Angelina rolled her eyes.
“Oh, come on. Angie is strong! I’m very light so there’s no way it’d get squashed!” Angelina tilted her head sideways, completely missing the indignant look on her scorpiondrake.
Locke’s words had Daenie feeling rather awkward. She shifted over and prepared to get off Angie. They had been in Botania for almost a month. At this point, the girls were used to the plane’s resistance and were no longer suffering from bad dizzy spells.
“It’s fine, just stay. My precious Angie won’t mind at all.” Angelina halted Daenie by clenching a fistful of her sleeve. She kicked the side of the drake’s face, almost as if asking for its opinion.
Angie was Angelina’s familiar. It was a major monster that had entered a binding contract with its master. How could it possibly voice its grudges? The poor scorpiondrake could only wallow in its sorrow and exhaustion without a sound.
Locke shot a helpless look over to the poor familiar before moving to the back.
Angelina and the scorpiondrake shared a close relationship in the very beginning. Since Locke had always insisted on training with the scorpiondrake, Angie had learned to fear him from a very young age. Angie had taken quite a lot of beatings from Locke throughout its growth.
Locke walked past different slaves as he headed to the latter end of the formation. Since he didn’t have a crystal ball, Ashar had given him a translucent crystal to be used for communication. The crystal had given Locke a vague sense of the Magister’s current location. Ashar and Carla were siblings. They would be moving together throughout the war so it would be easier for Locke to head straight to Ashar’s location since Carla had requested his presence.
Locke approached a floating carriage. As expected, he could hear two familiar voices but they seemed to be fighting. He peeled the curtains away only to find a black-robed Ashar and a white-robed Carla in the middle of a fierce glaring contest with crossed arms. Parlina was smiling wryly, stuck between the quarrelling siblings as a mediator.
Just like their magic, Carla and Ashar were polar opposites. They never got along well in life and would always fight over the smallest things. In times like this, a peacemaker was very much needed. But of course, both Angelina and Locke had no right to be one. On the contrary, Grandmeisterin Parlina were on good terms with both sisters so she would always step in to break the tension.
Noticing that the level-one Magisters were seething, Locke dared not say anything. He stood in a corner of the carriage in silence. The carriage had no wheels and no beasts pulling it. It hovered above ground and was steered by a lever with three embedded energy crystals in the middle of the carriage.
Damn. The edge of Locke’s lips twitched. The three energy crystals were of the highest quality and yet reduced to nothing but the power source of a transport vessel. Locke couldn’t help but tremble at the Magisters’ insane wealth.
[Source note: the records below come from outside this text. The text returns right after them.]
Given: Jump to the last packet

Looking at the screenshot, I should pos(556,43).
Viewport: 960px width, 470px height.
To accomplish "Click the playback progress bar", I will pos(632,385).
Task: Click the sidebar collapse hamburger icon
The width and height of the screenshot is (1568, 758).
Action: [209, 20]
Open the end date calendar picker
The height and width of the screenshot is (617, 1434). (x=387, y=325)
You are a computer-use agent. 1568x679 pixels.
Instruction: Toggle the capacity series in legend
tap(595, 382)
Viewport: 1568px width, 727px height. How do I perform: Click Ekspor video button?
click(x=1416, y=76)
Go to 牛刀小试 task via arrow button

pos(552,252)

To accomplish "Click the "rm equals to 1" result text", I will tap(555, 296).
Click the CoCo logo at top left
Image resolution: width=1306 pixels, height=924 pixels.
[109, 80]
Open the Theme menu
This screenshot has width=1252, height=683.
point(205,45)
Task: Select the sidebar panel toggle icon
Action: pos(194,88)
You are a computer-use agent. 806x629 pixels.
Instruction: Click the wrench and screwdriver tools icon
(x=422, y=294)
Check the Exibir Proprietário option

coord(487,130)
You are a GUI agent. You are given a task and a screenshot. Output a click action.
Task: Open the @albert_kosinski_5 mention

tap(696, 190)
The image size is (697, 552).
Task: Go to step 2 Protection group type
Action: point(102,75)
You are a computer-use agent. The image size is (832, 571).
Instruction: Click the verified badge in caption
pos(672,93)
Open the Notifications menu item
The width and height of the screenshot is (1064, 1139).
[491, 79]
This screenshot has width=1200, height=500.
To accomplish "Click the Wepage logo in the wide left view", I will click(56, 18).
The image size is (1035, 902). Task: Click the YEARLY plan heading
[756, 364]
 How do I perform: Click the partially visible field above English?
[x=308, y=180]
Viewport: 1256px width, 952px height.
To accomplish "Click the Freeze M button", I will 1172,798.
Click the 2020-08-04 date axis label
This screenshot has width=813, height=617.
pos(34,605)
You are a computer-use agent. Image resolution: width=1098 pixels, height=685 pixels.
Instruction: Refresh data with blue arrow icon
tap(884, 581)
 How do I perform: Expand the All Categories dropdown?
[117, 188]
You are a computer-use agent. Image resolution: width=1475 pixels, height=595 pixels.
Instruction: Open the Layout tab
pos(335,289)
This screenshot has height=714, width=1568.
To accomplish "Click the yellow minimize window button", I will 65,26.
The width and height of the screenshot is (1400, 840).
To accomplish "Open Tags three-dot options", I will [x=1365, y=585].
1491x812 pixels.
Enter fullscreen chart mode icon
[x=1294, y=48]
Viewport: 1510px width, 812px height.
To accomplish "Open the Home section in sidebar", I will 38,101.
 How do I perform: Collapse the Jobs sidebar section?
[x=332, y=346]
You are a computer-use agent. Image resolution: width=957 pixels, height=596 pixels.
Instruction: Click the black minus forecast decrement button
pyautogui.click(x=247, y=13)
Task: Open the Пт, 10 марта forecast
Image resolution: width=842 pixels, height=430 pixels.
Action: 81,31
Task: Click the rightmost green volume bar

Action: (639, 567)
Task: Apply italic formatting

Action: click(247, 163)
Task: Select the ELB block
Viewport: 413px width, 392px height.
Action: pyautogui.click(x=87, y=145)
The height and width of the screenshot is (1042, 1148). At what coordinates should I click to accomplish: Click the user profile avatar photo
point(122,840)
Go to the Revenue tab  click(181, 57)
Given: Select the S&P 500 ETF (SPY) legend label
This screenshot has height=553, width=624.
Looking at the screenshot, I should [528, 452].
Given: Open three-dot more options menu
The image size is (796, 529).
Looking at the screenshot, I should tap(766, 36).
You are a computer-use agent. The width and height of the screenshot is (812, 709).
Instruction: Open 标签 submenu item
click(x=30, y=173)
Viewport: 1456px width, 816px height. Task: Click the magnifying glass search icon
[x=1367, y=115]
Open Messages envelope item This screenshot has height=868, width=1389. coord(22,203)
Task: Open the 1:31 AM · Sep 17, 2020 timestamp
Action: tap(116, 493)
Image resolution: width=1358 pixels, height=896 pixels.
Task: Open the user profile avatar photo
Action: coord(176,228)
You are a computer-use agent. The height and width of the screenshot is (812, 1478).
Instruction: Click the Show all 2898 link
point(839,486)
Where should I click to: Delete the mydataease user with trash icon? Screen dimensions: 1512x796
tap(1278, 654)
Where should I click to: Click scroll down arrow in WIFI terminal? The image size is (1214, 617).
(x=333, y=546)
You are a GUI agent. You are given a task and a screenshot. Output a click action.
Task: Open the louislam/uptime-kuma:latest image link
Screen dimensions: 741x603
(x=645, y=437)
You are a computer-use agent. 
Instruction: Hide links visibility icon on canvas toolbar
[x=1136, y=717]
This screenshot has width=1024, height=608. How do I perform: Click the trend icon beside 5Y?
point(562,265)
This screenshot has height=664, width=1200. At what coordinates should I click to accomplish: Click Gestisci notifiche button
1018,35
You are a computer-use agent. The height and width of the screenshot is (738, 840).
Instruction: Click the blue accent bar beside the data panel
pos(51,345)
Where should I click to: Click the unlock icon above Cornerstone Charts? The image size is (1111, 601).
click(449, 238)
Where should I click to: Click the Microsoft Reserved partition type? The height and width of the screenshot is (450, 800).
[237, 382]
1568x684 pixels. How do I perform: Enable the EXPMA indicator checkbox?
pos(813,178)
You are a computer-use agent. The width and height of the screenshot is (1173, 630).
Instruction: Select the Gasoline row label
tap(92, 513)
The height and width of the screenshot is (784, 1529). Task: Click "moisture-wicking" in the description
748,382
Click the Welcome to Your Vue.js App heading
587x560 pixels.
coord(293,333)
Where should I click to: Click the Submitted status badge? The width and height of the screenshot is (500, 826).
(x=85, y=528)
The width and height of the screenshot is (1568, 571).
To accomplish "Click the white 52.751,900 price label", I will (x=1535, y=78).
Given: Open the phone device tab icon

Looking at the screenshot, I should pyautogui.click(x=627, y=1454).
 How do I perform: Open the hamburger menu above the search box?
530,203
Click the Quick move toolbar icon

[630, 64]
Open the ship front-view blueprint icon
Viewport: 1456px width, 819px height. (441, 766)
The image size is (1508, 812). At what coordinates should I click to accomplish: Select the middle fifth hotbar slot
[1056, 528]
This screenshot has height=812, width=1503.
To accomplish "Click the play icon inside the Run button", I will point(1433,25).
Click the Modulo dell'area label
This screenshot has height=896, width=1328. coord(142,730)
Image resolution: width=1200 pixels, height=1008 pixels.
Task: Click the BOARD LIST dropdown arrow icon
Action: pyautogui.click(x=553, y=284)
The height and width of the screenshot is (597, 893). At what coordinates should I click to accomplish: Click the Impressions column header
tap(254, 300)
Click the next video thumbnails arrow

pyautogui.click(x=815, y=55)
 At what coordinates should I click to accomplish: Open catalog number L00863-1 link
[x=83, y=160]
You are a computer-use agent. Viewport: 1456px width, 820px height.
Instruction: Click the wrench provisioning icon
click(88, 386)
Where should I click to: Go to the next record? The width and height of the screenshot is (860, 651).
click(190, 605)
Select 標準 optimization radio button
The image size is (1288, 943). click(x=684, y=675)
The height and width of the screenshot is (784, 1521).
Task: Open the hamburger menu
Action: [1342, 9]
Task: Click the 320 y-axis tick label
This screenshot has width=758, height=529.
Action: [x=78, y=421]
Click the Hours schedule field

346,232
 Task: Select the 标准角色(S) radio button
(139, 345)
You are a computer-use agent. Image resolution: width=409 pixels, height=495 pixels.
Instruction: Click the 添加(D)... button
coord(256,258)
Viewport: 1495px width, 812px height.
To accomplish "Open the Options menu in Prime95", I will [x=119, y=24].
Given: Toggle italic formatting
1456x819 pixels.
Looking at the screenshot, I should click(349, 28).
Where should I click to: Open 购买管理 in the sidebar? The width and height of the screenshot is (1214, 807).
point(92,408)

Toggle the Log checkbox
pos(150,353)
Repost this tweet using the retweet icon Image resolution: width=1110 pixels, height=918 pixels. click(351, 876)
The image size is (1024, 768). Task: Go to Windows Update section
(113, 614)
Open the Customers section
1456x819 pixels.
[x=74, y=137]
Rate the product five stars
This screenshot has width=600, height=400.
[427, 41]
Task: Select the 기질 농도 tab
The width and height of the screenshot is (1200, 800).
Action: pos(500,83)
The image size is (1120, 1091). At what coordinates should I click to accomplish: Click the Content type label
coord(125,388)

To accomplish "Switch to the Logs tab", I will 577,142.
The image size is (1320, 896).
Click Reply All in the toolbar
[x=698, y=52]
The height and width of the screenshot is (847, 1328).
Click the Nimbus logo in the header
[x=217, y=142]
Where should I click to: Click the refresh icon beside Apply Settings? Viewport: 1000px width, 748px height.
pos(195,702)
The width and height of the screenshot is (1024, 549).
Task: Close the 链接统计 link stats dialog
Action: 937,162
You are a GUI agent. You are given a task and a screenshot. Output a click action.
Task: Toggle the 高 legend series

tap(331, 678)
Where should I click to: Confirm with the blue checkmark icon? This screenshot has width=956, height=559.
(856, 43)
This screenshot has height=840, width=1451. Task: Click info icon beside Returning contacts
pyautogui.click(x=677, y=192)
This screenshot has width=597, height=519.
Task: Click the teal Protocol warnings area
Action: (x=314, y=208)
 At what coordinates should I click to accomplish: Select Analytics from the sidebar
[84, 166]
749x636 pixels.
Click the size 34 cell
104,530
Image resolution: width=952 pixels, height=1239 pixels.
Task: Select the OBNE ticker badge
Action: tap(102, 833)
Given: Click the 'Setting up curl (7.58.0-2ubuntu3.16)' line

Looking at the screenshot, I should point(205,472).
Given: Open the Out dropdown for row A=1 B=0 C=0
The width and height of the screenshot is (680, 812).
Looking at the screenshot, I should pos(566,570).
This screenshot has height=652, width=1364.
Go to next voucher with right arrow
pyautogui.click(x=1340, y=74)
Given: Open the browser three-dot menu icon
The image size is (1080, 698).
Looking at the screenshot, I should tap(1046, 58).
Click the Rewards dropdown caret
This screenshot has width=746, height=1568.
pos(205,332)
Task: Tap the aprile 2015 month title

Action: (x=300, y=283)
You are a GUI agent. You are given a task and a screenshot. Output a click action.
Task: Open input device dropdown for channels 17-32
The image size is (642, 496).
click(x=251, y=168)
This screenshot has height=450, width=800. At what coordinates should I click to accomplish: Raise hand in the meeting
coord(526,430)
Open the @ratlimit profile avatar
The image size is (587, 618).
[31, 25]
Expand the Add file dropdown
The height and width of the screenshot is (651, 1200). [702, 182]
As he watched the stones on the ground outside, Locke took the opportunity to rest. The month-long journey had been physically taxing; he didn’t have a floating wagon or mount to rest his tired feet. The voices in the wagon eventually mellowed, to which Locke took as a sign to adjust himself. He knew that Ashar and Carla’s quarrel was temporarily over.
“Have you found anything odd in the area?” asked Ashar. The shadowmancer was the closest to Locke among the three Magisters.
“Nothing so far. But the hound and slaves investigating the area seemed to have found traces of Botanians here.”
Ashar waved her hands nonchalantly. “They’re probably weaklings, no need to pay them mind.” She wasn’t interested in Botanians that were weaker than mid-rank Knechts. She’d rather kill a quasi level-one Botanian than extract Botanian essence from one hundred weaker Botanians. Unless there were more than thousands of them here, Ashar refused to waste her time to capture low-rank Botanians.